Direction:
Reproduce the entries below line for line, without changing anything.

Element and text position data
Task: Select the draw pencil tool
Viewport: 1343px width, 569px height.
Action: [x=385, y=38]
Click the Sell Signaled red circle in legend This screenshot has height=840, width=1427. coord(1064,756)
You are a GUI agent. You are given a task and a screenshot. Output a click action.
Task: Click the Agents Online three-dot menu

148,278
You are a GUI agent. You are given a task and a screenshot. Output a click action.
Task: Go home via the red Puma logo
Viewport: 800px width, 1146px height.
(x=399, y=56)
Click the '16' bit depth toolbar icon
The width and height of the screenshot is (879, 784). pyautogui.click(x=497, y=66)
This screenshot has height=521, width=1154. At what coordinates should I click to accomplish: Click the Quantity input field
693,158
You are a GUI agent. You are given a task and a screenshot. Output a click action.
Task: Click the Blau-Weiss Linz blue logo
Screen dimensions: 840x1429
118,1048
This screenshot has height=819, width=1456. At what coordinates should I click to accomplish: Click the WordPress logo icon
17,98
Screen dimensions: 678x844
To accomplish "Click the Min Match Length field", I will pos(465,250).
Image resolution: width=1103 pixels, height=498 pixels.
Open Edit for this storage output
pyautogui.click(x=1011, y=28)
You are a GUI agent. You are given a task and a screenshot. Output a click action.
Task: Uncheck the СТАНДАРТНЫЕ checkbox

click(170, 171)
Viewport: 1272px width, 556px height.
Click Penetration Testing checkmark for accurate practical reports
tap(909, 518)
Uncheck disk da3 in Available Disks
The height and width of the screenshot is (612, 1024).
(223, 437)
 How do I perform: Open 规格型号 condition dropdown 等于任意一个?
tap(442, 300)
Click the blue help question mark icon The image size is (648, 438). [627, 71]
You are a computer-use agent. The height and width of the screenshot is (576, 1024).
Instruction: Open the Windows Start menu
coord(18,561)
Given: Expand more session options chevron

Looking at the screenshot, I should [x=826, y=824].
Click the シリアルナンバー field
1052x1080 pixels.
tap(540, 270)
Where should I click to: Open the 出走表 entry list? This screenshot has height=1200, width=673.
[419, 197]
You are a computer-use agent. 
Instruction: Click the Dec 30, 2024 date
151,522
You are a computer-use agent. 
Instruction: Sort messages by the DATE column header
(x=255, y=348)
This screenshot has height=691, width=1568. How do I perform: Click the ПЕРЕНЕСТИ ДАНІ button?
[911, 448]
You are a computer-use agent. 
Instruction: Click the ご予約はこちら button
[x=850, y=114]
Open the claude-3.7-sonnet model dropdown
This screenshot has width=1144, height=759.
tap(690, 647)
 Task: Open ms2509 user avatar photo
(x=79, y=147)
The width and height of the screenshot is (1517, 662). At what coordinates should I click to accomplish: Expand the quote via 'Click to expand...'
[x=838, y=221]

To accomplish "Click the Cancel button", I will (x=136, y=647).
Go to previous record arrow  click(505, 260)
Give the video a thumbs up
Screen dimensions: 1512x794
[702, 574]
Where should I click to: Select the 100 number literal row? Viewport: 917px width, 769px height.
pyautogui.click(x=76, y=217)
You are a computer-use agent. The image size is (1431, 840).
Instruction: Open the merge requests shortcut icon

Finished exercise:
Task: Select the draw pencil tool
Viewport: 1343px width, 569px height.
Action: [x=385, y=38]
Click the Sell Signaled red circle in legend This screenshot has height=840, width=1427. coord(1064,756)
You are a GUI agent. You are given a task and a screenshot. Output a click action.
Task: Click the Agents Online three-dot menu

148,278
You are a GUI agent. You are given a task and a screenshot. Output a click action.
Task: Go home via the red Puma logo
Viewport: 800px width, 1146px height.
(x=399, y=56)
Click the '16' bit depth toolbar icon
The width and height of the screenshot is (879, 784). pyautogui.click(x=497, y=66)
This screenshot has height=521, width=1154. At what coordinates should I click to accomplish: Click the Quantity input field
693,158
You are a GUI agent. You are given a task and a screenshot. Output a click action.
Task: Click the Blau-Weiss Linz blue logo
Screen dimensions: 840x1429
118,1048
This screenshot has height=819, width=1456. At what coordinates should I click to accomplish: Click the WordPress logo icon
17,98
Screen dimensions: 678x844
To accomplish "Click the Min Match Length field", I will pos(465,250).
Image resolution: width=1103 pixels, height=498 pixels.
Open Edit for this storage output
pyautogui.click(x=1011, y=28)
You are a GUI agent. You are given a task and a screenshot. Output a click action.
Task: Uncheck the СТАНДАРТНЫЕ checkbox

click(170, 171)
Viewport: 1272px width, 556px height.
Click Penetration Testing checkmark for accurate practical reports
tap(909, 518)
Uncheck disk da3 in Available Disks
The height and width of the screenshot is (612, 1024).
(223, 437)
 How do I perform: Open 规格型号 condition dropdown 等于任意一个?
tap(442, 300)
Click the blue help question mark icon The image size is (648, 438). [627, 71]
You are a computer-use agent. The height and width of the screenshot is (576, 1024).
Instruction: Open the Windows Start menu
coord(18,561)
Given: Expand more session options chevron

Looking at the screenshot, I should [x=826, y=824].
Click the シリアルナンバー field
1052x1080 pixels.
tap(540, 270)
Where should I click to: Open the 出走表 entry list? This screenshot has height=1200, width=673.
[419, 197]
You are a computer-use agent. 
Instruction: Click the Dec 30, 2024 date
151,522
You are a computer-use agent. 
Instruction: Sort messages by the DATE column header
(x=255, y=348)
This screenshot has height=691, width=1568. How do I perform: Click the ПЕРЕНЕСТИ ДАНІ button?
[911, 448]
You are a computer-use agent. 
Instruction: Click the ご予約はこちら button
[x=850, y=114]
Open the claude-3.7-sonnet model dropdown
This screenshot has width=1144, height=759.
tap(690, 647)
 Task: Open ms2509 user avatar photo
(x=79, y=147)
The width and height of the screenshot is (1517, 662). At what coordinates should I click to accomplish: Expand the quote via 'Click to expand...'
[x=838, y=221]

To accomplish "Click the Cancel button", I will (x=136, y=647).
Go to previous record arrow  click(505, 260)
Give the video a thumbs up
Screen dimensions: 1512x794
[702, 574]
Where should I click to: Select the 100 number literal row? Viewport: 917px width, 769px height.
pyautogui.click(x=76, y=217)
You are a computer-use agent. The image size is (1431, 840).
Instruction: Open the merge requests shortcut icon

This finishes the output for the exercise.